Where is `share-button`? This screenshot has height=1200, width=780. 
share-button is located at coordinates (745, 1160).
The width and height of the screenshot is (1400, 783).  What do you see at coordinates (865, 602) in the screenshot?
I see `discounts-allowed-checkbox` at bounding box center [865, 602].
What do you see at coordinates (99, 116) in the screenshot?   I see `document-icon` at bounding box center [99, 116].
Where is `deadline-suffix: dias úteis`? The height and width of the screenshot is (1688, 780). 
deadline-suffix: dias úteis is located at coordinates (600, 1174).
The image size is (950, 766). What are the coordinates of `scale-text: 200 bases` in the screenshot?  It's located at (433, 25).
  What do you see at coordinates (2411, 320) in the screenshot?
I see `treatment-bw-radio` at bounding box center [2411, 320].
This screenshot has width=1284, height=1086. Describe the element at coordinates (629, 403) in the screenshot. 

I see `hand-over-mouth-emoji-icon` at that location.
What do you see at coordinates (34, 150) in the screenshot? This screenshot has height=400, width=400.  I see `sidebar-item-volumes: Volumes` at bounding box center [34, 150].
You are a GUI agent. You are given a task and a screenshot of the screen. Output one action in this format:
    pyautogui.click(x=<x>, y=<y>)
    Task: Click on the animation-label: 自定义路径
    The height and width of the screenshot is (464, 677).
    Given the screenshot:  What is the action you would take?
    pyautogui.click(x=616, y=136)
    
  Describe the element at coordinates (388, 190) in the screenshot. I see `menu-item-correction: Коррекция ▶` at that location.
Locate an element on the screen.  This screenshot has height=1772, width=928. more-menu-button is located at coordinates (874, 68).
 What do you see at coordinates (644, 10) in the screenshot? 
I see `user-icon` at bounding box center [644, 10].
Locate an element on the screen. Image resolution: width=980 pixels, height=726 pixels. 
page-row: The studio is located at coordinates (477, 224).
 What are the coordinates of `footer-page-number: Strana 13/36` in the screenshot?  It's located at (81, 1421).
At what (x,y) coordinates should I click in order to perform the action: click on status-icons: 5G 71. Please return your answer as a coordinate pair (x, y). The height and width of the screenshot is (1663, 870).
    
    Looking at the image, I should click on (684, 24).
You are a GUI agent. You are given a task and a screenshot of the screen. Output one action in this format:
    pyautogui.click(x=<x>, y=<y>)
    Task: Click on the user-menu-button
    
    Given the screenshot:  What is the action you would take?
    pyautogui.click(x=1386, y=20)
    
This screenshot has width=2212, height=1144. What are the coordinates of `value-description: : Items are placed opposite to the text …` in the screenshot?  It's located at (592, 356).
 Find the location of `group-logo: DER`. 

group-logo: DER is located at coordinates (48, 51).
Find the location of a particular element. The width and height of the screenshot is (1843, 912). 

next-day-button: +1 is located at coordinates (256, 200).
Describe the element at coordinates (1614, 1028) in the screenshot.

++++++++++++++++++++

Exercise details. Revise all of the entries above by changing each "GUI agent" to "interface agent". Leave everything else as it is.

Answer to this problem.
Where is `share-button`? This screenshot has height=1200, width=780. 
share-button is located at coordinates (745, 1160).
The width and height of the screenshot is (1400, 783).  What do you see at coordinates (865, 602) in the screenshot?
I see `discounts-allowed-checkbox` at bounding box center [865, 602].
What do you see at coordinates (99, 116) in the screenshot?   I see `document-icon` at bounding box center [99, 116].
Where is `deadline-suffix: dias úteis`? The height and width of the screenshot is (1688, 780). 
deadline-suffix: dias úteis is located at coordinates (600, 1174).
The image size is (950, 766). What are the coordinates of `scale-text: 200 bases` in the screenshot?  It's located at (433, 25).
  What do you see at coordinates (2411, 320) in the screenshot?
I see `treatment-bw-radio` at bounding box center [2411, 320].
This screenshot has width=1284, height=1086. Describe the element at coordinates (629, 403) in the screenshot. 

I see `hand-over-mouth-emoji-icon` at that location.
What do you see at coordinates (34, 150) in the screenshot? This screenshot has height=400, width=400.  I see `sidebar-item-volumes: Volumes` at bounding box center [34, 150].
You are a interface agent. You are given a task and a screenshot of the screen. Output one action in this format:
    pyautogui.click(x=<x>, y=<y>)
    Task: Click on the animation-label: 自定义路径
    The height and width of the screenshot is (464, 677).
    Given the screenshot:  What is the action you would take?
    pyautogui.click(x=616, y=136)
    
  Describe the element at coordinates (388, 190) in the screenshot. I see `menu-item-correction: Коррекция ▶` at that location.
Locate an element on the screen.  This screenshot has height=1772, width=928. more-menu-button is located at coordinates (874, 68).
 What do you see at coordinates (644, 10) in the screenshot? 
I see `user-icon` at bounding box center [644, 10].
Locate an element on the screen. Image resolution: width=980 pixels, height=726 pixels. 
page-row: The studio is located at coordinates (477, 224).
 What are the coordinates of `footer-page-number: Strana 13/36` in the screenshot?  It's located at (81, 1421).
At what (x,y) coordinates should I click in order to perform the action: click on status-icons: 5G 71. Please return your answer as a coordinate pair (x, y). The height and width of the screenshot is (1663, 870).
    
    Looking at the image, I should click on (684, 24).
You are a interface agent. You are given a task and a screenshot of the screen. Output one action in this format:
    pyautogui.click(x=<x>, y=<y>)
    Task: Click on the user-menu-button
    
    Given the screenshot:  What is the action you would take?
    pyautogui.click(x=1386, y=20)
    
This screenshot has width=2212, height=1144. What are the coordinates of `value-description: : Items are placed opposite to the text …` in the screenshot?  It's located at (592, 356).
 Find the location of `group-logo: DER`. 

group-logo: DER is located at coordinates (48, 51).
Find the location of a particular element. The width and height of the screenshot is (1843, 912). 

next-day-button: +1 is located at coordinates (256, 200).
Describe the element at coordinates (1614, 1028) in the screenshot.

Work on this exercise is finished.